# please help 78 to 83 rabbit distrubutor



## kobe82 (Dec 27, 2003)

Okay let me start off to say that i have a 78 Porsche that ran and now has no spark..
3 years ago i was swapping points to electronic all the time for people now I have my own drift project 1978 924 with a shi*load of parts that are either really expensive or imposable to find I am swapping over to a 83 rabbit dist, coil and icm. Either I am doing something wrong or the wiring to the coil is wrong I need some help 
So here is the setup Very basic agian 83 dist, hall, coil, and icn okay terminal 15 needs how much juice ? and is it +or-
terminal 1 needs how much juice? and is it + or -
the icn has a brown where does it go and how much does it need?
the icn has a black and where does it go and how much does it need?
the icn has a green and where does it go how much does it need 
The reason for the how much does it need is because this is to a 78 924 
So it doesn't have the same wiring that i am used to just slapping in and it just works with one cut exc The Porsche guys say to buy a new 400.00 unit that is as dependable as a Yugo, you can understand the swap. The only hardware swap was the dist. gear-shaft very easy 
The last thing is if indeed I need to add some wiring I can and will I just nee to know what voltages to give to evreything 
Thanks vortexers 
Chris


----------



## where_2 (Jul 21, 2003)

*Re: please help 78 to 83 rabbit distrubutor (kobe82)*

hehehe, you've met the right person now...
Dropped an '85 Golf_//_GTI engine into a 1980 Scirocco_S back in 1993. Been all over those old wiring diagrams for the hall sender ignition systems. heck, I still have a couple ignition modules in the toolbox. 
Anything terminal 15 is always HOT WITH IGNITION ON. Feed it +12v with the key in the run position. (commonly a black wire on VWs at the coil and goes to terminal #4 of the ignition control unit)
Anything Terminal 1 is negative side of the coil (in this case, red/black wire or green wire, and connecting to terminal #1 of the ignition control unit.)
Anything Brown is a VW ground wire. In this case, the terminal #2 of the ignition control unit is brown. My book shows it grounding at the battery so that you get a good solid connection, all the time, rather than a frame ground that can be problematic over time. 
Now, that ignition control unit really has 6 or 7 pins to it.
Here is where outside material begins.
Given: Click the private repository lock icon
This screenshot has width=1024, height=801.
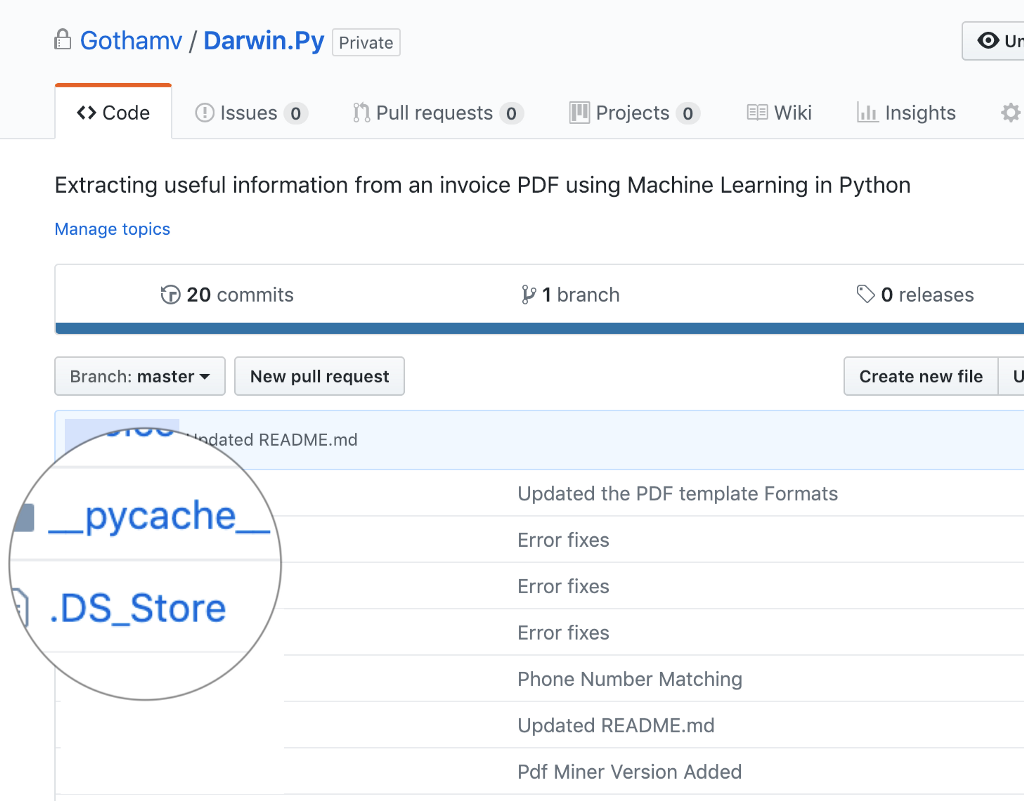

Here you go:
#1 = green wire to coil - terminal #1 (same wire used for tach signal)
#2 = brown wire to battery ground terminal
#3 = brown/white wire to hall sender -
#4 = black wire to coil + terminal #15
#5 = red/black wire to hall sender +
#6 = green/white wire to hall sender (this is the trigger wire)
#7 = not used
There you go, you can install it in whatever you want now... 924, 928, 911, 411, 412, type 1 beetle, you name it. http://****************.com/smile/emthup.gif


----------



## tomslik (Nov 1, 2006)

*Re: please help 78 to 83 rabbit distrubutor (where_2)*

now thats what I call help, awesome.


----------



## where_2 (Jul 21, 2003)

*Re: please help 78 to 83 rabbit distrubutor (tomslik)*


_Quote, originally posted by *tomslik* »_now thats what I call help, awesome.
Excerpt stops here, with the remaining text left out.